It is no mere incident that Sir Oliver Lodge in the pulpit finds his views in harmony with those age-long superstitions dealt out to the Workers by the Church. That institution has nobly played its part as hand-maid to the Ruling Class. It continues to do so to-day, despite the fact that scientific advance has banished much of their crude stock-in-trade. The science of a former decade found favour with the rising Capitalist Class because of the need to weaken the power of the clergy and aristocracy who hindered their progress and who claimed privilege by divine right. The Capitalist having won complete power, now seeks to convert the scientist into his paid servant in an endeavour to fight his more formidable enemy, the Working Class. It must be made to appear that the religious soporific of an after life has been approved by science. But the scientist in the pay of the Ruling Class need not expound scientific views. The hope is that his assertions will carry weight and preserve some of the ignorance on which the existence of our masters depends. Sir Oliver, as a bogey man, finds difficulties, so he attempts to meet them thus:—
“It might be said, and had been said: If the world is ruled by an all-seeing Providence infinitely wise, why pray to have anything changed ? . . . But that did not prevent them from asking for help. Could they not ask a friend to help them without interfering with anything.” (Sir Oliver Lodge, at St. Bennett’s Church, Mile End. Reported, East London Advertiser, June 6th, 1925.)
We suggest that the difficulty will be overcome when the workers realise the many absurdities of a system in which prayer is suggested as a remedy for social evils; when they understand with what ease their efforts could provide comfort and leisure for all if used for that purpose. But the Masters wish the Workers to look upward, away from this earth.
“If they found good evidence for a spiritual world let them accept it. … The existence of such a world might not appeal to their senses, but all the important things were detected by the mind, and not by the animal senses.” (Ibid.)
Note the “ifs,” and the “mights,” and the subtle inference separating the mind and the senses.
Science has demonstrated that the evolution of the whole cosmic system is one interminable chain of cause and effect working through ascertainable law. Man’s place in nature has been established, and the death blow given to Gods and superstition. Physiology shows the dependance of intellectual capacities upon the brain as an organ of thought, like other organs the result of age-long development. Not a shred of evidence can be advanced for the existence of any other life but the present one, for only in life can we have consciousness, and the only things we can be conscious of are the sensations and impressions of the material world around us obtained through the senses. Such knowledge is not for the workers—yet. For them the slightly modified superstitions of their primitive ancestors. After generations of mental distortion facts often cause them mental disturbance, but their only hope lies in the removal of ignorance, political and religious. The scientist, when speaking for his masters, wishes to preserve the attitude of mind conducive to such ignorance; says he:—
“They had to approach the subject in the attitude of little children in the presence of wiser and stronger people than themselves.” (Ibid.)
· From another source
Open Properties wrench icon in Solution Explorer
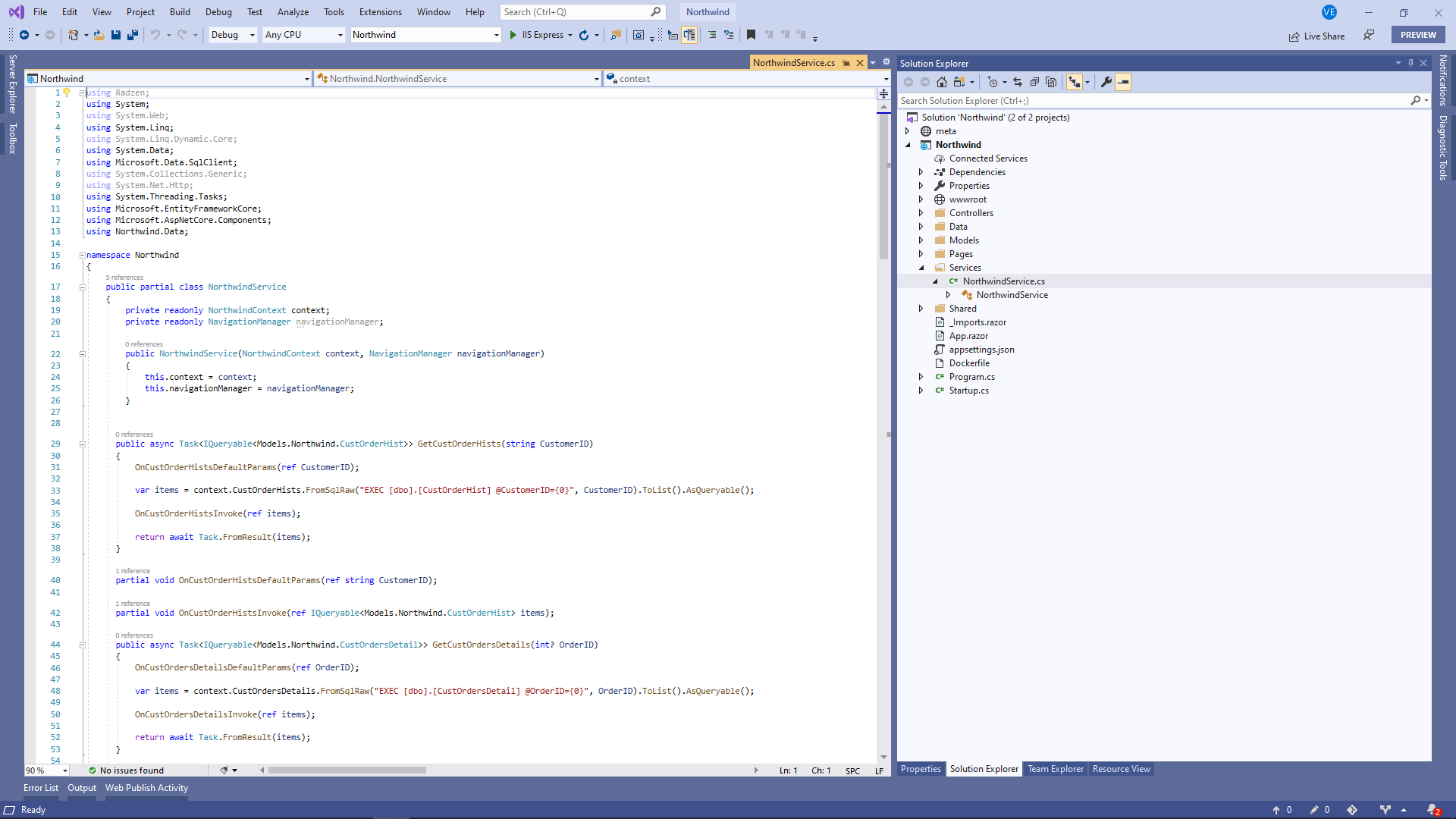The height and width of the screenshot is (819, 1456). pos(1106,82)
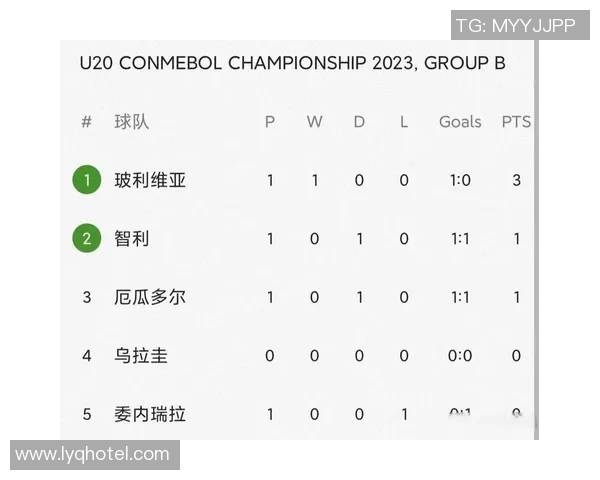This screenshot has height=480, width=600.
Task: Click the D draws column header
Action: [359, 122]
The same old story, trust your masters, and allow them and their sycophants to do your thinking for you. As Socialists we do not fight religion as a separate evil, it is only one of the institutions of the present system which, like poverty, crime, disease, and other evils, will depart with that system. Man’s power over, and control of, nature’s forces will be the end of super-naturalism and the coming of a world in which physical and mental development of the highest order will be the birthright of all.